Prompted by Central Park Five series, Columbia U. Black law students target prosecutor
As part of the fallout from the recent Netflix series, students at Columbia Law School want lecturer Elizabeth Lederer one of the main assistant district attorneys on the case, ousted
Spurred by the revelations in When They See Us, the Ava DuVernay film adaptation of the Central Park Five story, Black law students at Columbia University want prosecutor Elizabeth Lederer dismissed as a lecturer.
In a letter drafted on Tuesday, the Columbia Law School Black Law Students Association noted that Lederer “wrongfully prosecuted” five Black and Brown teens for the 1989 rape and beating of a jogger in Central Park.
READ MORE: As Linda Fairstein’s defends Central Park Five prosecution, Ava DuVerney says ‘whatever’
“The lives of these five boys were forever changed as a result of Lederer’s conduct,” the letter reads. “During the investigation, Lederer and her colleagues used harmful, racist tactics, including physical abuse and coercion, to force confessions from the five minors. The case they built was founded on false information and an overwhelming lack of physical evidence.”
The students note that this week’s letter is not the first attempt to have Lederer removed from the Ivy League school in New York City’s Harlem.
In 2013, a petition also seeking Lederer’s removal circulated on campus.
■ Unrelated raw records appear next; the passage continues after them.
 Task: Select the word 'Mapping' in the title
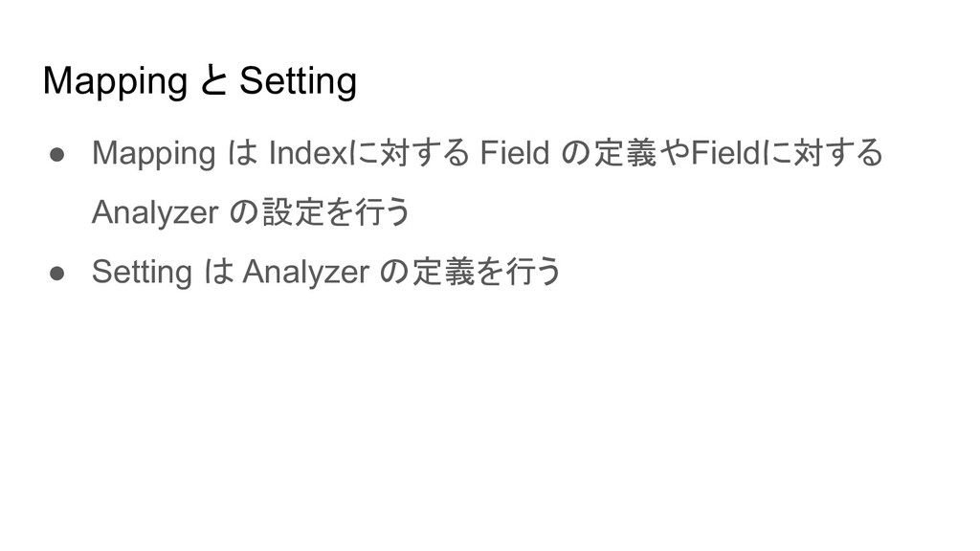(x=115, y=82)
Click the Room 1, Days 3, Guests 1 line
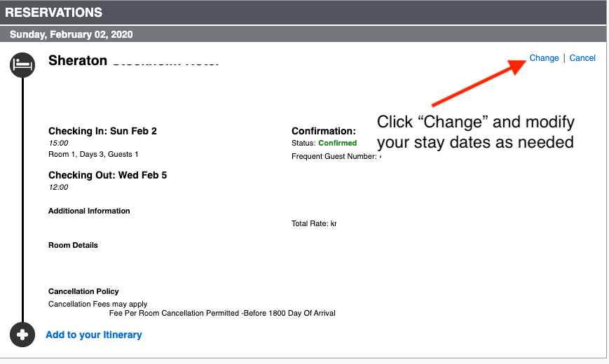Screen dimensions: 609x364 point(93,154)
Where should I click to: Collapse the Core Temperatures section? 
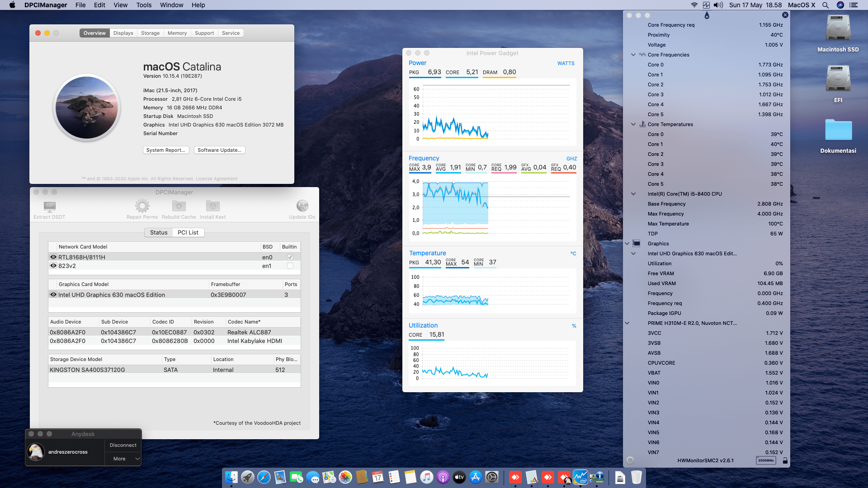tap(634, 124)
The school’s response was to remove the Central Park Five case from Lederer’s online bio.
“Now, with the release of Ava DuVernay’s When They See Us on Netflix, Columbia’s inaction on this subject shows a disconnect between the values Columbia purports and and the actions the Law School takes,” according to the letter.
READ MORE: The Central Park Five Case: Where the racist cops and prosecutors are now
The New York Law Journal reached out to Columbia for comment but received no response.
Last week, the university’s Black Students Organization began circulating a petition calling for Lederer to step down and calling on Columbia Medical School to recall an award it bestowed on Linda Fairstein, who oversaw the prosecution as head of the Manhattan District Attorney’s Office Sex Crimes Unit.
The law students’ letter and the students’ petition is part of the fallout from DuVernay’s miniseries, in which prosecutors Lederer and Fairstein are portrayed as complicit in covering up evidence that would have pointed to Matias Reyes, the man who ultimately confessed to the crime years after the five teens were convicted and served years in state prison.
Since the miniseries’ May 31, release, #CancelLindaFairstein and #CancelElizabethLederer hashtags have circulated on social media.